La capacità di stare a giudizio in Italia: la FIT-R

La capacità di stare a giudizio in Italia: la FIT-R

In concomitanza dell'uscita dell'edizione italiana della Fitness Interview Test-Revised (FIT-R: Intervista strutturata per la valutazione della capacità a stare in giudizio), pubblichiamo uno scritto di Franco Scarpa, estratto dal volume di Ronald Roesch, Patricia Zapf e Derek Eaves, e curato da Silvio Ciappi e Benedetta Vittoria.

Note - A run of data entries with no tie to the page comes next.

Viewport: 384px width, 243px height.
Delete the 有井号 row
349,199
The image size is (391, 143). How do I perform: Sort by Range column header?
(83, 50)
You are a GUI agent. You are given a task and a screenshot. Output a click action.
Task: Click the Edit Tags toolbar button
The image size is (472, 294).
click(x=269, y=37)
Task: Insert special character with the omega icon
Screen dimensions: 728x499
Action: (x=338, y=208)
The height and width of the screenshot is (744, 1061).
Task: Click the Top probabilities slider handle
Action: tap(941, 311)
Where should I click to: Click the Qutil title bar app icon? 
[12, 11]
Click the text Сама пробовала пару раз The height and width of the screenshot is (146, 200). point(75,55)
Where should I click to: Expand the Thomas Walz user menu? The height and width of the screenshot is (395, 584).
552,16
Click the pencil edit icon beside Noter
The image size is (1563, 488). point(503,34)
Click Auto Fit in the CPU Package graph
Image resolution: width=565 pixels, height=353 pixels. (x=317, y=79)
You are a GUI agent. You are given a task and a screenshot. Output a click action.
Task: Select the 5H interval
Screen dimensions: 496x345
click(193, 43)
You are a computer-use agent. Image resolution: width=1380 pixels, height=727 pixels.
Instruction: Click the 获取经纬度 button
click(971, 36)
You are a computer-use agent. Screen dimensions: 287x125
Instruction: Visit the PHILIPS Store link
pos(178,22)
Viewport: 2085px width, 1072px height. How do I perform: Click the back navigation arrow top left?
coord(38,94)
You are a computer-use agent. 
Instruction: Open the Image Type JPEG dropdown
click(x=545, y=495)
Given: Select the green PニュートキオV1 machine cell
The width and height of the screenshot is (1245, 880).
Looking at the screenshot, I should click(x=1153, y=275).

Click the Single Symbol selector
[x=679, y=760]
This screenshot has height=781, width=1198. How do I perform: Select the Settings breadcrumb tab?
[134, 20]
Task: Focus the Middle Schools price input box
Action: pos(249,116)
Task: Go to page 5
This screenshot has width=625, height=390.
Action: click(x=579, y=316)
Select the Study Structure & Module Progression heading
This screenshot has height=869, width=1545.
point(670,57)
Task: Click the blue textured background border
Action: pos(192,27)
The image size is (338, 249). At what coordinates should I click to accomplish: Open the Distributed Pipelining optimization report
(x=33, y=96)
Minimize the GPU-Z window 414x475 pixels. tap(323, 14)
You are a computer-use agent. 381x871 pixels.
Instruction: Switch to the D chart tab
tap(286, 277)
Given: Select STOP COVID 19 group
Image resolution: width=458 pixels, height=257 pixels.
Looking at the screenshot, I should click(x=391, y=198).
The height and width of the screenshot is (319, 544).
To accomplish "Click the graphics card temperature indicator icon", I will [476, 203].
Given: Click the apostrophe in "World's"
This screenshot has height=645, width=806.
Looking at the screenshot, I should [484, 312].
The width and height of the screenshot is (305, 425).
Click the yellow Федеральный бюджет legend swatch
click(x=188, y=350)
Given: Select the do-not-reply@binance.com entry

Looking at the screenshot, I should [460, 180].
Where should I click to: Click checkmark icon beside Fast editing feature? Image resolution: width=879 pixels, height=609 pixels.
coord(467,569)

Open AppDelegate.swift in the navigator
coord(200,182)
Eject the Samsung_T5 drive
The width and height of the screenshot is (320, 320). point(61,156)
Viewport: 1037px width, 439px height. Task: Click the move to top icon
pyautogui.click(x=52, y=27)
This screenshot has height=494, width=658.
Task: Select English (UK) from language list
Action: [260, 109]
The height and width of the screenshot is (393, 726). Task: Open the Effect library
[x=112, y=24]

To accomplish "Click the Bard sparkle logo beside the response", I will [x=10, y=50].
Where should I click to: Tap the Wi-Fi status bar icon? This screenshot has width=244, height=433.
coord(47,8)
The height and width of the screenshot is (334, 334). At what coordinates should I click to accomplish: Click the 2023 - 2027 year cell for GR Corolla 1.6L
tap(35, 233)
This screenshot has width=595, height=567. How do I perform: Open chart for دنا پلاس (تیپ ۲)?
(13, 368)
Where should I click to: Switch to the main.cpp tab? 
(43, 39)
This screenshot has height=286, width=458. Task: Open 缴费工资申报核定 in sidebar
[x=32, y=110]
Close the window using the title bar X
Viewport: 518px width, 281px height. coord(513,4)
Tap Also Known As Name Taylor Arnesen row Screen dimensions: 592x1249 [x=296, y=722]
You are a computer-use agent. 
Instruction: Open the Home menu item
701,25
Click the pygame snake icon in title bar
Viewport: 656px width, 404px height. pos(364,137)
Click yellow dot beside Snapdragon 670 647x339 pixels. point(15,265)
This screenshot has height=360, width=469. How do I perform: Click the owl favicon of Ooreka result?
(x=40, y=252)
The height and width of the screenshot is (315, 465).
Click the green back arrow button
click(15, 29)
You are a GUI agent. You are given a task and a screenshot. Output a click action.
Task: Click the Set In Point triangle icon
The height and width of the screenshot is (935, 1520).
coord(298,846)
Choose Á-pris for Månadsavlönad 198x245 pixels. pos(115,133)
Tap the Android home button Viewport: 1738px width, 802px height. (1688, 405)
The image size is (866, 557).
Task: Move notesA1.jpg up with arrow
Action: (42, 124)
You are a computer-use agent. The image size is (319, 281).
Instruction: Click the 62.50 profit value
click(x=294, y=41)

L’idoneità a stare in giudizio, o capacità processuale, rappresenta l’elemento cardine che deve caratterizzare le condizioni individuali, fisiche e psichiche, senza il quale nessuna persona può essere sottoposta alle varie fasi di un procedimento penale. Essa consiste nella capacità di intendere e di volere riferita al procedimento in corso, e non relativa al momento del reato, e corrisponde, in concreto, all’idoneità ad esercitare, all’interno del processo, i diritti e le facoltà ricollegati all’assunzione della qualità di imputato, nonché di indagato nella fase procedimentale. Tale assunto deriva dalla storica, e garantista, definizione contenuta nel Codice Penale, ma anche da una consolidata giurisprudenza, per cui nessuna persona può essere sottoposta ad un giudizio penale se non è capace di comprendere i fatti e gli accadimenti tipici del rituale processuale e di esercitare di conseguenza in maniera libera, e volontariamente, la propria azione di difesa.

L’attenzione a tale tema appare, storicamente nel nostro sistema, non particolarmente sentita nella dinamica del procedimento penale per quanto sia uno dei quesiti classici che sono posti al consulente in fase di perizia. Invero, ogni affidamento di perizia dovrebbe comprendere il quesito: “dica il perito se il periziando è in grado di partecipare coscientemente al procedimento giudiziario”; oppure “dica il perito se l’imputato (o l’indagato) sia affetto da infermità di mente tale da renderlo incapace di partecipare al processo”. Non sempre tale quesito viene posto e nella letteratura psichiatrica, e psichiatrico-forense, non è frequente riscontrare lavori attinenti tale tema. Mancano inoltre criteri o linee guida che contengano indicatori ed elementi, standardizzati e condivisi, per una valutazione di tale funzione.

Una sentenza della Corte Costituzionale statuisce come la capacità processuale debba essere desunta non solo dalla mera presenza di una patologia psichiatrica e dalla funzione di coscienza, cioè dalla capacità della persona di rendersi conto di quanto accade intorno a lei, ma anche e soprattutto dalla possibilità di essere “parte attiva” nella vicenda processuale e di esprimersi, esercitando il suo diritto di autodifesa (sen. Corte Cost. n. 39 del 2004). [...]

La necessità di accertare preliminarmente la sussistenza di un’infermità o malattia mentale obbliga comunque il perito ad effettuare una prima fase prioritariamente mirata all’accertamento diagnostico, utilizzando gli strumenti più opportuni ed appropriati di competenza dello psichiatra ed avvalendosi delle eventuali consulenze sia mediche che psicologiche. Solo successivamente egli potrà procedere alla fase di accertamento specifico, mirata alla verifica della eventuale compromissione nel periziando della funzione di partecipazione utile al procedimento. 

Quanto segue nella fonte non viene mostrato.